An Aboriginal object is defined as:
any deposit, object or material evidence (not being a handicraft made for sale) relating to the Aboriginal habitation of the area that comprises New South Wales, being habitation before or concurrent with (or both) the occupation of that area by persons of non-Aboriginal extraction, and includes Aboriginal remains
(National Parks and Wildlife Act 1974 Part 1).
Stone artefacts are a very common Aboriginal object type.
There are over 93,000 AHIMS sites registered in NSW.* Most of these sites have been identified by archaeologists and heritage consultants as part of pre-development assessments. AHIMS sites are registered on the AHIMS database by submitting an Aboriginal Site Card (form) and can be registered in a matter of days. There are many AHIMS sites which have been subject to Aboriginal Heritage Impact Permits (AHIPs).

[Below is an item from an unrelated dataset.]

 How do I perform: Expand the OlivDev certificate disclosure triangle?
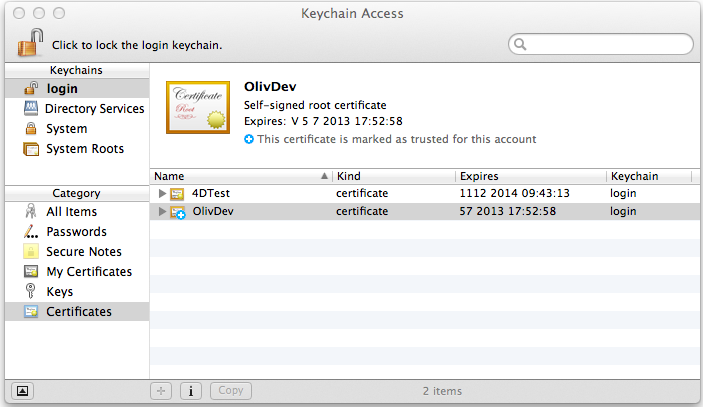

An Aboriginal Place is a place of very high and special significance to Aboriginal people. Often they have special cultural or spiritual significance and tend to be nominated by the Aboriginal community. An Aboriginal Place is gazetted by the minister. The process of gazettal is lengthy and may take years. There are only 133 Aboriginal places gazetted in NSW**. The extent of Aboriginal Places tends to be bound by landscape or cultural markers rather than Aboriginal objects. For instance, Soldiers Point Aboriginal Place in Port Stephens is bound by its landform – it is a physical point which juts out from the shoreline. It is very rare for an Aboriginal Heritage Impact Permit to be issued for impact to an Aboriginal Place.
Soldiers Point – Aboriginal Place
In conclusion, both Aboriginal Places and Aboriginal sites are registered in the AHIMS database and both are protected under the National Parks and Wildlife Act 1974. However, AHIMS sites are far more common than Aboriginal Places. Due to their significance Aboriginal Places tend to have a higher level of protection.